AWS ECS Service Status Check
Validates the status of an Amazon ECS service. This probe checks if the specified ECS service has reached the desired state (e.g., running tasks count matches desired count) within the given timeout.
Infrastructure type
- Kubernetes
Use cases
AWS ECS Service Status Check probe helps you:
- Ensure ECS services maintain desired task count during failures
- Validate service auto-scaling behavior during load changes
- Monitor service health during container chaos experiments
- Verify service deployment and rollback operations
Overview
This probe uses the AWS CLI to query ECS service status and validates that the service has reached its desired state.

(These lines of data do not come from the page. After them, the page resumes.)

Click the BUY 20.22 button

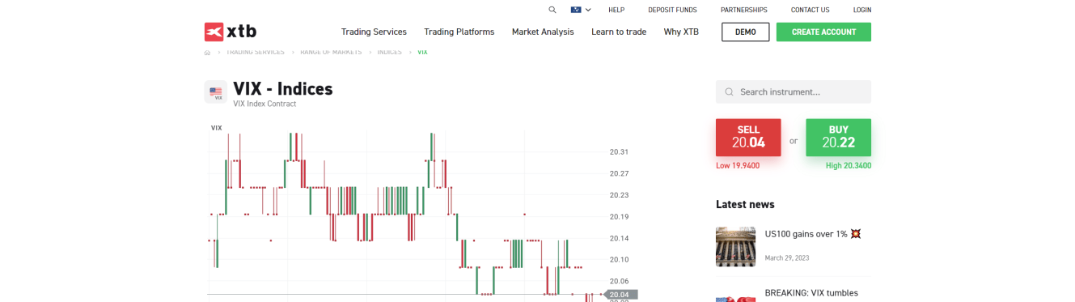pyautogui.click(x=839, y=137)
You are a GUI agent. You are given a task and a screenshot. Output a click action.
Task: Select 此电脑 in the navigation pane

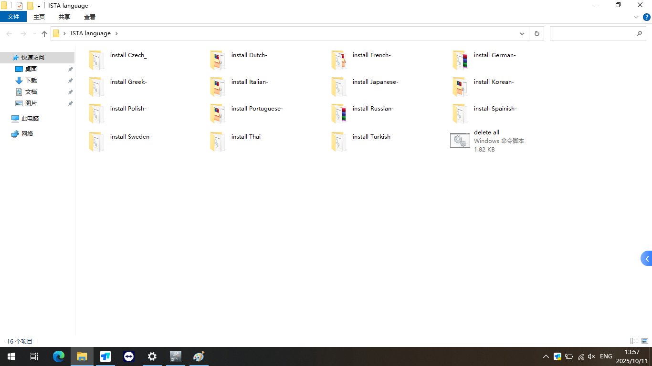(x=30, y=119)
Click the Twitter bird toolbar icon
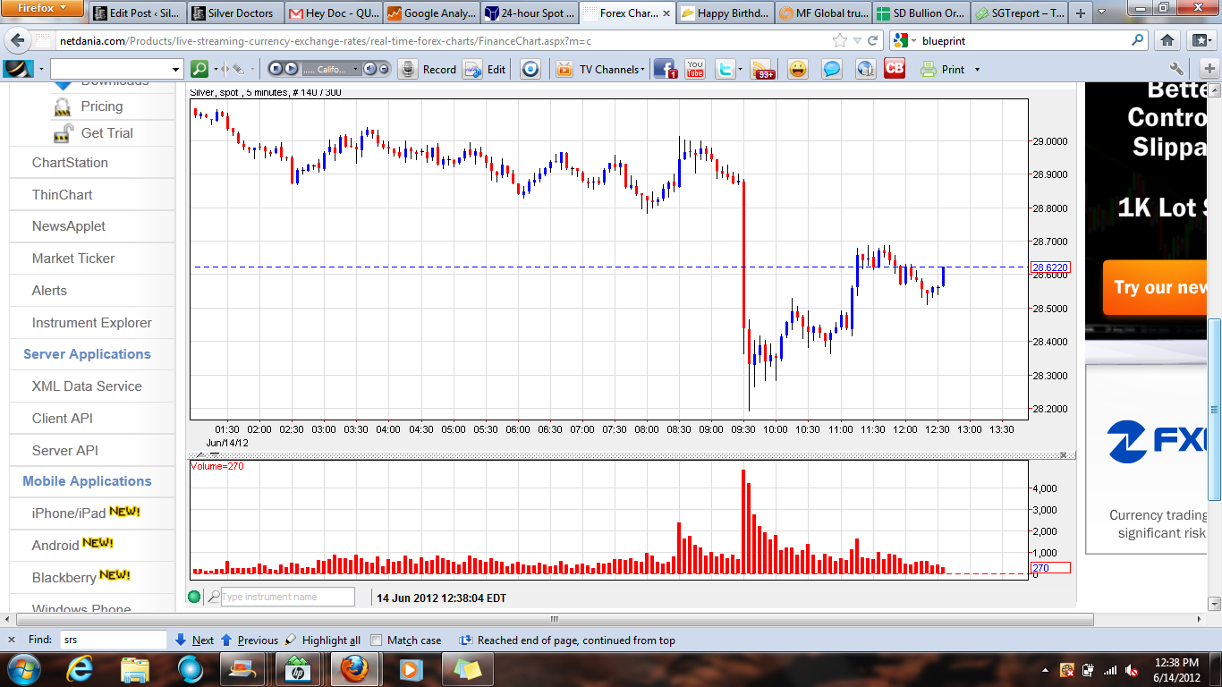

It continuously checks the running task count against the desired count, making it ideal for monitoring service stability during chaos experiments.
Probe type
Command Probe
Prerequisites
- Kubernetes cluster with chaos infrastructure installed
- AWS credentials configured with appropriate IAM permissions:
ecs:DescribeServicesecs:DescribeClustersecs:ListTasks
- Network connectivity to AWS API endpoints
- Target ECS cluster and services should be accessible
Probe properties
Command
healthchecks -name aws-ecs
Comparator
| Type | Criteria | Value |
|---|---|---|
| string | contains | [Pass] |
The probe passes when the command output contains [Pass], indicating the ECS service has reached the desired state.
Environment variables
| Variable | Description | Required | Default |
|---|---|---|---|
CLUSTER_NAME | Name of the ECS cluster containing the service (e.g., my-ecs-cluster). | Yes | - |
SERVICE_NAMES | Comma-separated list of ECS service names to check (e.g., web-service,api-service). | Yes | - |
REGION | AWS region where the ECS cluster is located (e.g., us-east-1, eu-west-2). | Yes | - |
STATUS_CHECK_TIMEOUT | Maximum time in seconds to wait for the service to reach desired state. | No | 180 |
STATUS_CHECK_DELAY | Delay in seconds between status checks. | No | 2 |
Run properties
| Property | Description | Type | Default |
|---|---|---|---|
timeout | Maximum time to wait for the probe to complete (e.g., 30s, 1m, 5m) | String | 300s |
interval | Time between probe executions (e.g., 5s, 30s, 1m) | String | 10s |
attempt | Number of retry attempts before marking the probe as failed | Integer | 1 |
pollingInterval | Time between retry attempts (e.g., 1s, 5s, 10s) | String | - |
initialDelay | Initial delay before starting the probe (e.g., 0s, 10s, 30s) | String | - |
stopOnFailure | Stop the experiment if the probe fails | Boolean | false |
verbosity | Log verbosity level (info, debug, trace) | String | - |
Probe definition
You can define this probe in your chaos experiment as follows:
Single service check
probe:
- name: "ecs-service-health-check"
type: "cmdProbe"
mode: "Continuous"
cmdProbe/inputs:
command: "healthchecks -name aws-ecs"
comparator:
type: "string"
criteria: "contains"
value: "[Pass]"
env:
- name: CLUSTER_NAME
value: "production-cluster"
- name: SERVICE_NAMES
value: "web-service"
- name: REGION
value: "us-east-1"
- name: STATUS_CHECK_TIMEOUT
value: "180"
- name: STATUS_CHECK_DELAY
value: "2"
runProperties:
timeout: 300s
interval: 10s
attempt: 1
stopOnFailure: false
Multiple services check
probe:
- name: "ecs-multi-service-check"
type: "cmdProbe"
mode: "Edge"
cmdProbe/inputs:
command: "healthchecks -name aws-ecs"
comparator:
type: "string"
criteria: "contains"
value: "[Pass]"
env:
- name: CLUSTER_NAME
value: "production-cluster"
- name: SERVICE_NAMES
value: "web-service,api-service,worker-service"
- name: REGION
value: "ap-south-1"
- name: STATUS_CHECK_TIMEOUT
value: "300"
- name: STATUS_CHECK_DELAY
value: "5"
runProperties:
timeout: 400s
interval: 15s
attempt: 3
pollingInterval: 5s